Well, when it comes to development, we at Culture Amp like to use the 3 E’s model, which outlines three primary types of development:
- Education (formal training)
- Experience (on-the-job skill practice)
- Exposure (learning by observing or watching others).
Further, it’s commonly hypothesized that 70% of learning comes from experience, 20% from exposure, and only 10% from education.
In the context of our findings, this suggests that while large companies provide more opportunities for education, smaller companies provide more opportunities for learning from experience and exposure. Just think of the trope of the startup employee “wearing many hats” and “jumping into the deep end.” Moreover, employees at smaller companies naturally spend more time collaborating closely with coworkers, both across roles and levels. It’s only once a company scales that a stark hierarchy necessarily appears, cutting employees off from exposure to work at higher levels.
What uniquely engages employees at large organizations
If the typical top drivers of engagement aren’t where large companies naturally excel, maybe there is something else employees are looking for in enterprise organizations.
In this section, we investigated what’s uniquely engaging for employees at large organizations (5,000+ employees). To do this, we looked at the correlation between each question and engagement for small (0-100 employees) and large companies. Generally speaking, we consider a correlation above 0.5 "high” and above 0.7 “very high.”
For large companies, we found that connection and consistency were uniquely engaging, with a correlation of 0.77 and 0.74, respectively.
These findings suggest that the areas most important to employees in large companies are the exact areas that companies find most challenging as they grow. In other words, employees crave connection, despite belonging in organizations with company sizes far beyond Dunbar’s number. They crave clarity in how their work contributes to the broader company and consistency in how their work is evaluated.
The obstacle is the way
While it’s true that many things (i.e., motivating employees and establishing a connection to leadership and the company as a whole) become more difficult at scale, these exact obstacles may be where companies need to focus most to succeed.
While they may face more obstacles, large companies have the benefit of more resources. Here’s what large companies can do to focus on both the common and unique drivers:
- Development: Large companies have the advantage of scale. Utilize that by implementing things like job rotations and reverse mentoring programs.
- Leadership: Create opportunities for employees to interact directly with leaders, including skip-levels, live Q&As, leadership office hours, and even leadership embedding (rotating executives to spend full days working within different teams/locations).
- Connection: While connection might not naturally form like it does in a small community, the larger the company, the more likely it is that employees who share a niche interest will connect. Establish opportunities for connection with initiatives such as ERGs, matching employees for video coffee chats, or onboarding cohorts where employees can “find their people.”

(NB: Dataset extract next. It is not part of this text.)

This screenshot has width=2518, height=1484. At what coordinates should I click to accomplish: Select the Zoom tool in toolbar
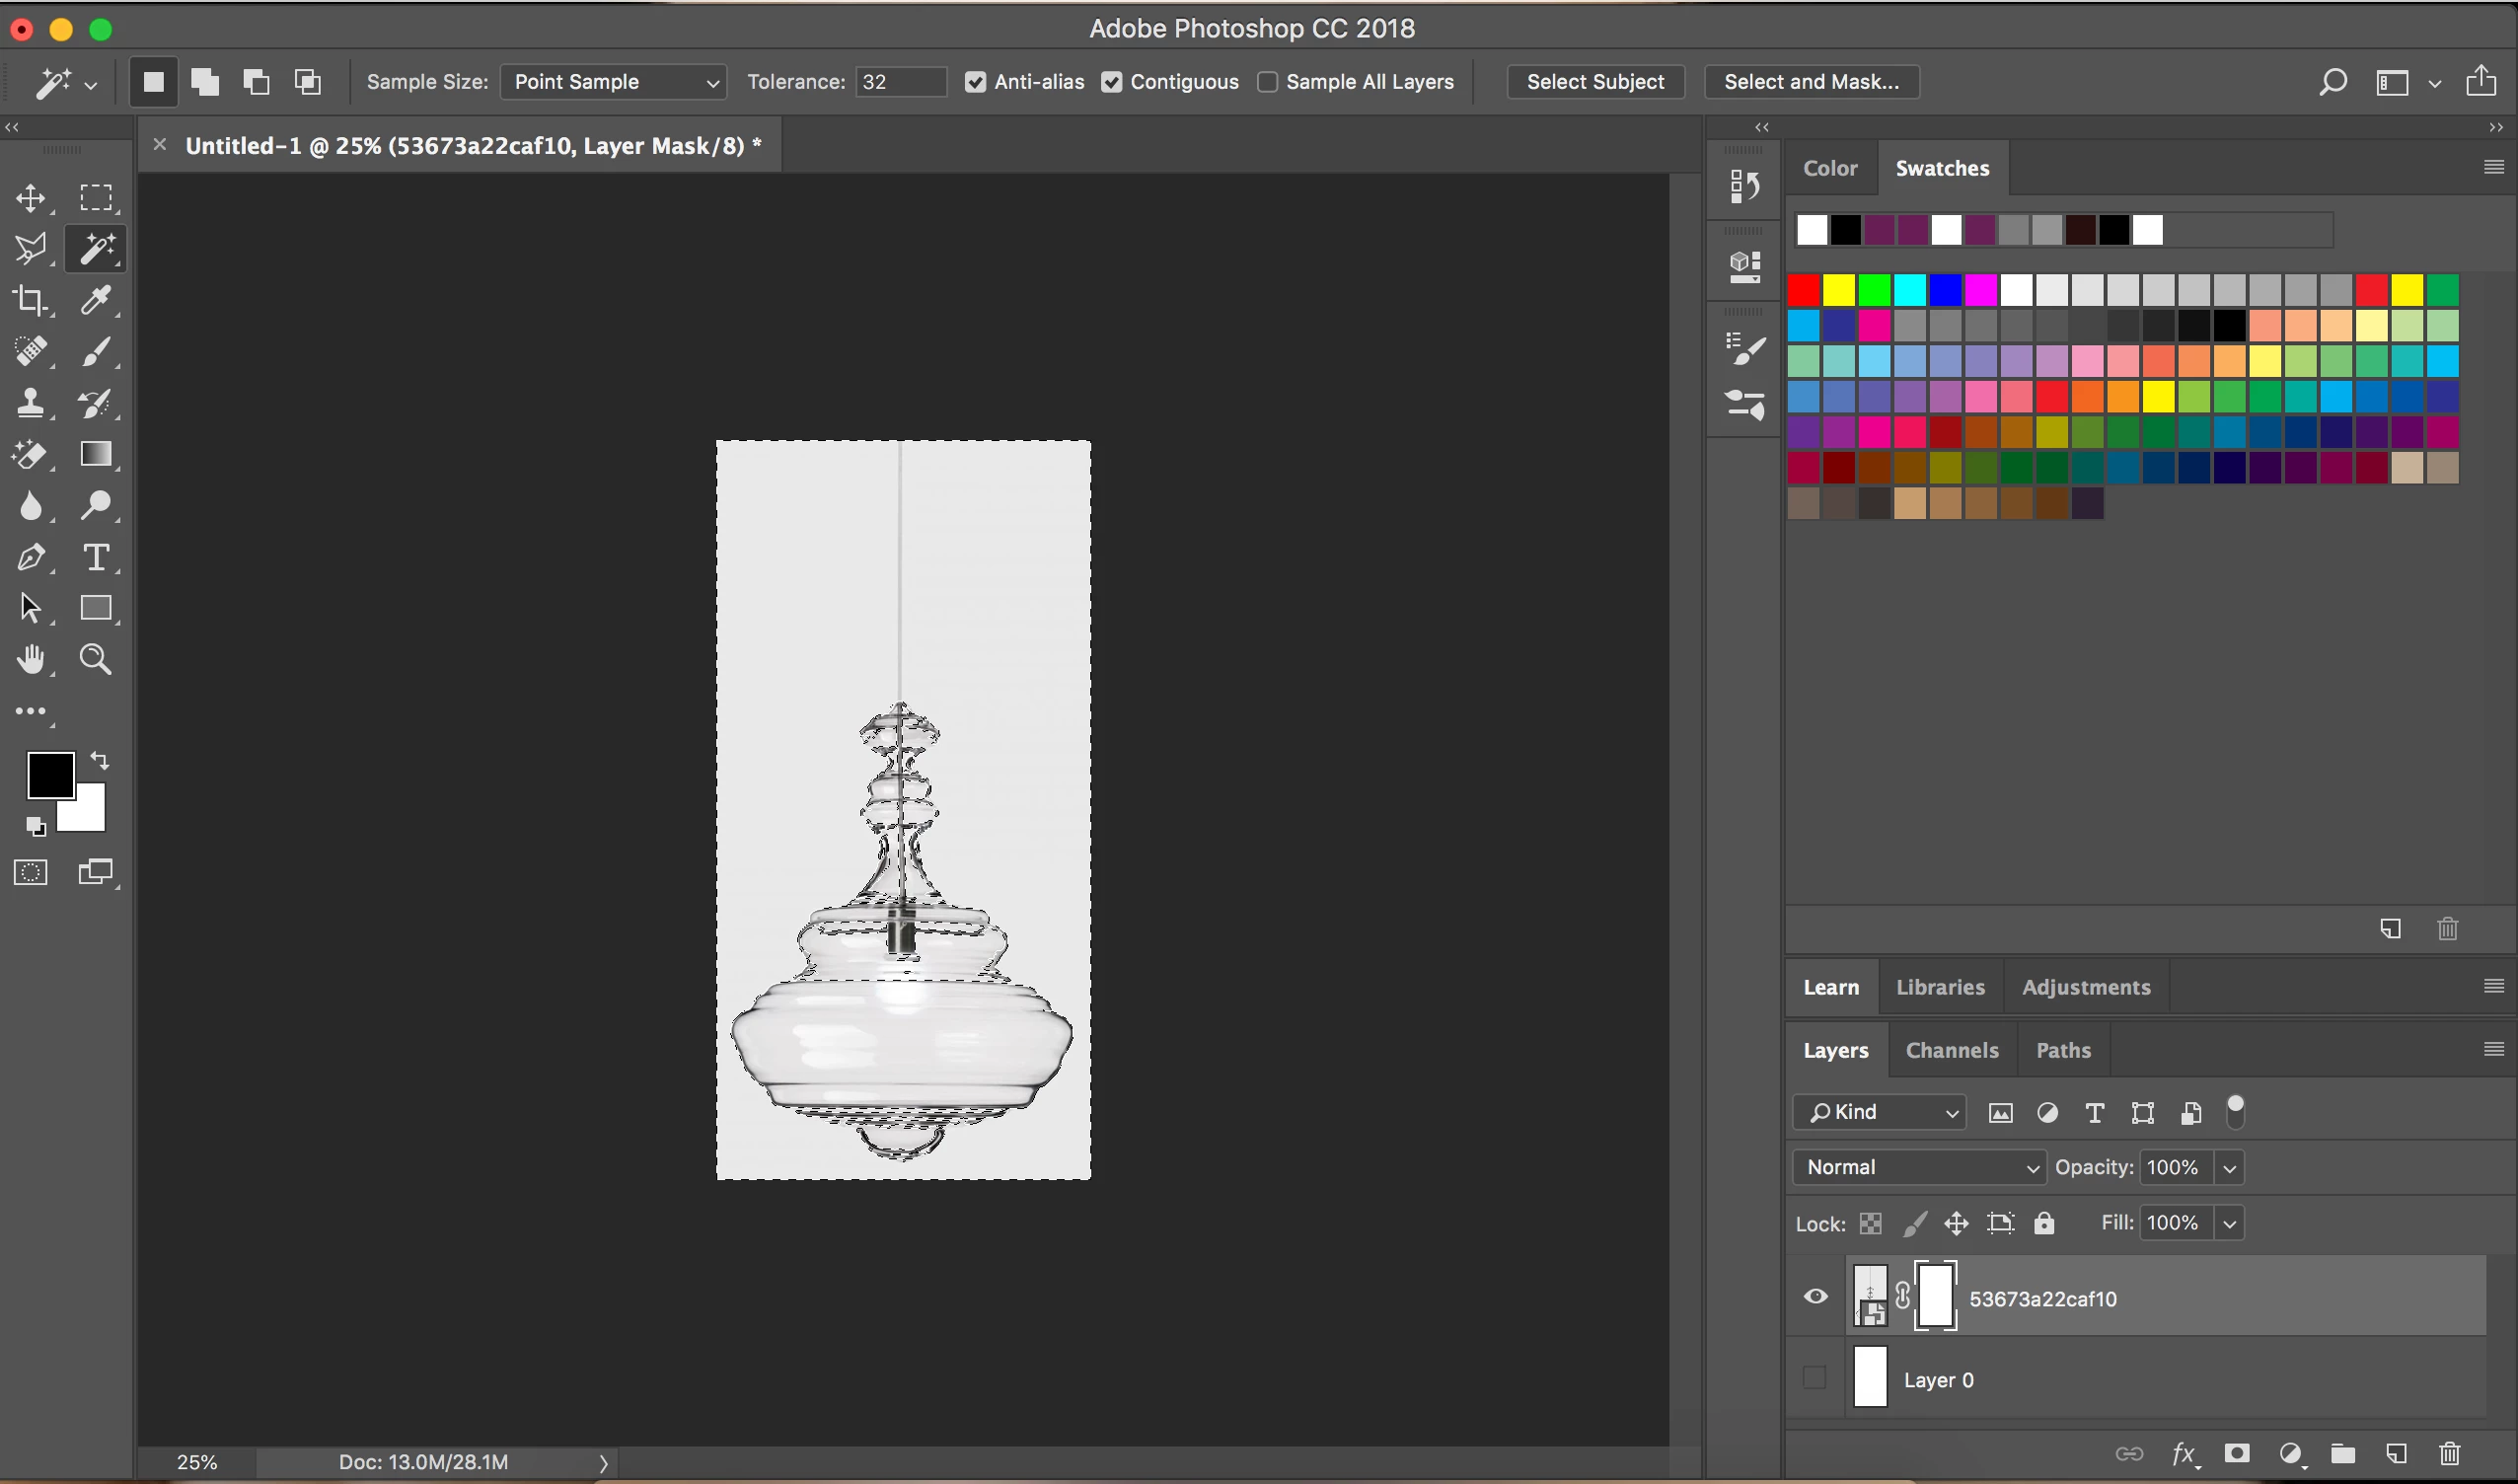click(x=96, y=659)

- Consistency: Scale is a huge benefit when it comes to evaluating people fairly. Large companies have the resources to create job leveling and competency frameworks and the sample size to conduct true calibrations and equity audits.

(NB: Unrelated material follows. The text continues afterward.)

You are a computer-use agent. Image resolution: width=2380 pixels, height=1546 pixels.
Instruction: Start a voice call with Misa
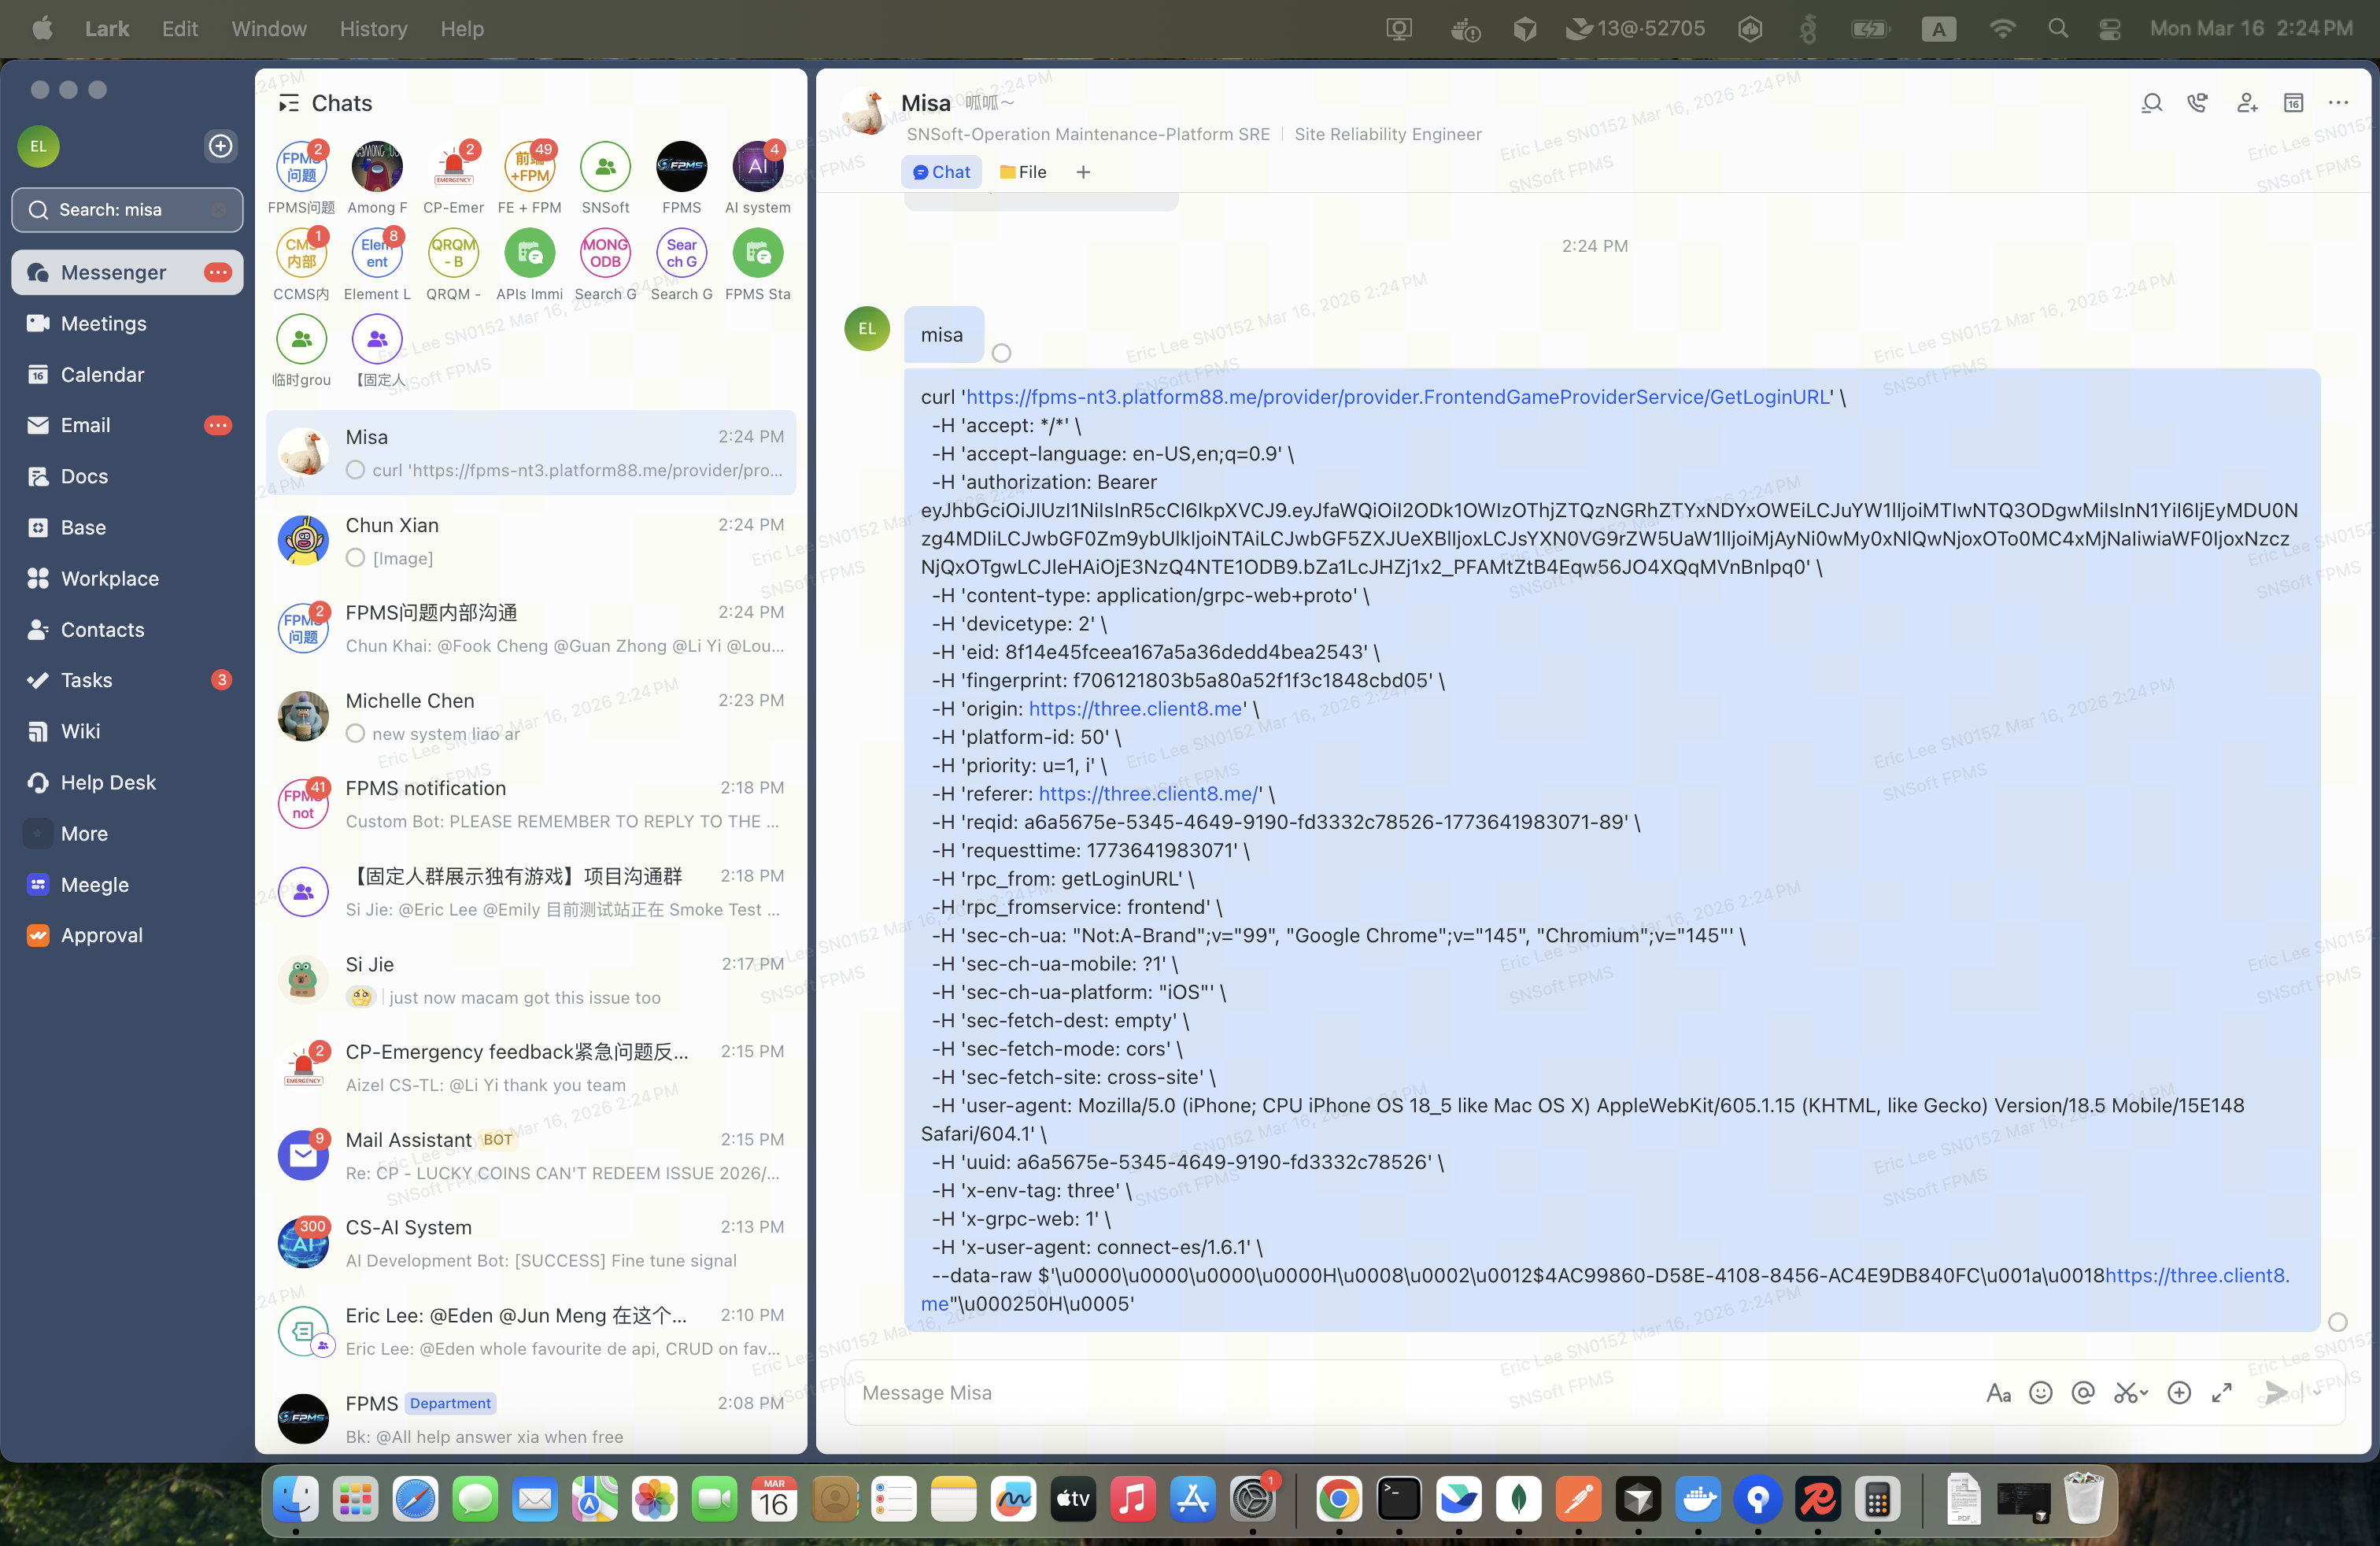tap(2197, 103)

- Clarity: While employees may not have the benefit of speaking directly with leaders about their role at the organization, large companies are more likely to have the technology for clear goal tracking and the data to show employees the direct impact they’re having on the business.
Listening at scale
Size is just a number. There are small companies that feel like huge bureaucracies and large companies that have created tight-knit communities. As with most things, there is more variance within each company size than between. Start by understanding the experience in your unique organization and what levers are most important to your employees. This is especially important in large organizations where it becomes more difficult for leaders to have “their ear to the ground.”
Armed with your employee’s feedback, you can take targeted action to turn scale into your advantage.